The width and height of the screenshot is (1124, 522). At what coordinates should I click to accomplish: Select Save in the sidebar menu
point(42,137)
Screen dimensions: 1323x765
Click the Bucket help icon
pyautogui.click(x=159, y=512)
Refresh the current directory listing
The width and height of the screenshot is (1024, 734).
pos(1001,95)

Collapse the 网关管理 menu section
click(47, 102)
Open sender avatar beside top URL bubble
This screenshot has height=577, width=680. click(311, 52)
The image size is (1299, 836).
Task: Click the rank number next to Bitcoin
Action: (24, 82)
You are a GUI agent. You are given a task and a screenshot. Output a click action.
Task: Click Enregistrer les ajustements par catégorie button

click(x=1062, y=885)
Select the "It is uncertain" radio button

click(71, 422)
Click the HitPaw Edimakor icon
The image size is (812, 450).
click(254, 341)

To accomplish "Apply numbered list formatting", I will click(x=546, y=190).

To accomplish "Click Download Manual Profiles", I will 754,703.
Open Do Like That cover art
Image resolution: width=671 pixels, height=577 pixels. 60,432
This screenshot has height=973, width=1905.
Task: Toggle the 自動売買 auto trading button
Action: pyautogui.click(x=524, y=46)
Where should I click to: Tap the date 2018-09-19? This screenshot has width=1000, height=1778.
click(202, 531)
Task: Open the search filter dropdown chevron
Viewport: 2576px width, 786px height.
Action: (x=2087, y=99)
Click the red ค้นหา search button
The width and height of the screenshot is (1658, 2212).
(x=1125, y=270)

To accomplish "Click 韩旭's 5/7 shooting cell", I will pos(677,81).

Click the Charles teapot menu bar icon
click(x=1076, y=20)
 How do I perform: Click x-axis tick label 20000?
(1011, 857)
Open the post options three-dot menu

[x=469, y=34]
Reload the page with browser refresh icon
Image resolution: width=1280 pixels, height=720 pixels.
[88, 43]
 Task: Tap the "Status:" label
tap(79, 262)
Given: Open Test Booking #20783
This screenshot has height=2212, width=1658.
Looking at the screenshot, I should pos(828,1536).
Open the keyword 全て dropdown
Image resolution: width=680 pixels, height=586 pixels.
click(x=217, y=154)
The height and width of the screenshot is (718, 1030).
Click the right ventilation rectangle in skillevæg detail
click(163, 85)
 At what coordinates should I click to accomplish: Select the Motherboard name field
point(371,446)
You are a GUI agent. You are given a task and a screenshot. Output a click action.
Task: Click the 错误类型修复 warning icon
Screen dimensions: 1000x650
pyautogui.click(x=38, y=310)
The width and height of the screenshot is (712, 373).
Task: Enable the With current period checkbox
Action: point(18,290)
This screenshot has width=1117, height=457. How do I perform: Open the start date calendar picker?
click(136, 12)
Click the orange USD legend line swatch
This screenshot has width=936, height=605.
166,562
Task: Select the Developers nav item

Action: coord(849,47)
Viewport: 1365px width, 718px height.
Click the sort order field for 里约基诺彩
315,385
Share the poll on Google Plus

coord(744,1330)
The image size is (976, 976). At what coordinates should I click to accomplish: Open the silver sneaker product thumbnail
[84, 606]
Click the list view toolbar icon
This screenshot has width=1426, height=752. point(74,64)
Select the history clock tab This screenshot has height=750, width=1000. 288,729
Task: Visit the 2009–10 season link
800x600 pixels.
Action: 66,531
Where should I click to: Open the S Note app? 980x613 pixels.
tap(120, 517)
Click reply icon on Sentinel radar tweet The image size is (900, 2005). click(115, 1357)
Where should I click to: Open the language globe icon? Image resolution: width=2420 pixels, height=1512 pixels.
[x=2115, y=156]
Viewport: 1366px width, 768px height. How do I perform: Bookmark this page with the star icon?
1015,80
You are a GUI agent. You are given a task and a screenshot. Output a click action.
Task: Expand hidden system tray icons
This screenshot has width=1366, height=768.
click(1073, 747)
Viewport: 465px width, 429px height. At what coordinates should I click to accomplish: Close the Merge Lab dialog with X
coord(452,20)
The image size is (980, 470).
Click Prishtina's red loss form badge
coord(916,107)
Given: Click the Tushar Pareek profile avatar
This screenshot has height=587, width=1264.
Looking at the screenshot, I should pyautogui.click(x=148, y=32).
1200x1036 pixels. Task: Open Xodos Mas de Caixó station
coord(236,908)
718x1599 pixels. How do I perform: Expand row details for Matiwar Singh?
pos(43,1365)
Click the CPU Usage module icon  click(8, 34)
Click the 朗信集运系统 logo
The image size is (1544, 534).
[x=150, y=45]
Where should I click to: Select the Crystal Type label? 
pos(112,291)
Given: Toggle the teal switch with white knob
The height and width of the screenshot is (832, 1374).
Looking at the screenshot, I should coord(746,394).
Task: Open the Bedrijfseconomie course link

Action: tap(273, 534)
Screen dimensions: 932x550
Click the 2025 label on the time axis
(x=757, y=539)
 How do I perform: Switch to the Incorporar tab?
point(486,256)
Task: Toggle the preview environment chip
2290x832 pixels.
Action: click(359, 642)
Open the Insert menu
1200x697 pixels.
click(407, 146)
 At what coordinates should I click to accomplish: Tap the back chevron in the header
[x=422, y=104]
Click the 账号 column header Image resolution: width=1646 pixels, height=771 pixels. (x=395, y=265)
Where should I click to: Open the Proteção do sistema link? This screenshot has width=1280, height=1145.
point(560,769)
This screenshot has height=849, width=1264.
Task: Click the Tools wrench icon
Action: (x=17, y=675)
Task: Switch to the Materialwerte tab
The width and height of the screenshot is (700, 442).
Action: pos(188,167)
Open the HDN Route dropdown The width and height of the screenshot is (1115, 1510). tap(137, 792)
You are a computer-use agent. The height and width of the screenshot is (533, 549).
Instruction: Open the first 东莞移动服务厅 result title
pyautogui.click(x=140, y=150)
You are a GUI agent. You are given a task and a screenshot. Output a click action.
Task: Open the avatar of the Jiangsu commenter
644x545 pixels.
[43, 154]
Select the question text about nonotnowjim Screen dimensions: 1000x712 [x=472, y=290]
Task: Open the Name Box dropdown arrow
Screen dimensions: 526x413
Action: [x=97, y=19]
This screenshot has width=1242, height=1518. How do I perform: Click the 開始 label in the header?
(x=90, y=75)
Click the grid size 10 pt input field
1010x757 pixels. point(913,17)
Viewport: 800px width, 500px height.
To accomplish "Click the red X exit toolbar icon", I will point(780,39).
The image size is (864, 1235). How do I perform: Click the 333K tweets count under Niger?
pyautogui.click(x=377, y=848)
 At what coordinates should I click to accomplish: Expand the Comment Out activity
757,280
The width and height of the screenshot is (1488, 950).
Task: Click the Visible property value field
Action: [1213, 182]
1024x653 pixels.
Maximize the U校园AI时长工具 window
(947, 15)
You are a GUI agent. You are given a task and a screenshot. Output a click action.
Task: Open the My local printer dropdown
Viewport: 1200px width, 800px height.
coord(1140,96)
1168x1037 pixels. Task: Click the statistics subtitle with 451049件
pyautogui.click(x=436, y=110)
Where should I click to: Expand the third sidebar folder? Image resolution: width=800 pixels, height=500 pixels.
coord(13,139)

------

Gather each line in the data that holds the string "will".

RESULT OF THE EXERCISE »
To accomplish "Apply numbered list formatting", I will click(x=546, y=190).
To accomplish "Click Download Manual Profiles", I will 754,703.
To accomplish "Click 韩旭's 5/7 shooting cell", I will pos(677,81).
To accomplish "Click the red X exit toolbar icon", I will point(780,39).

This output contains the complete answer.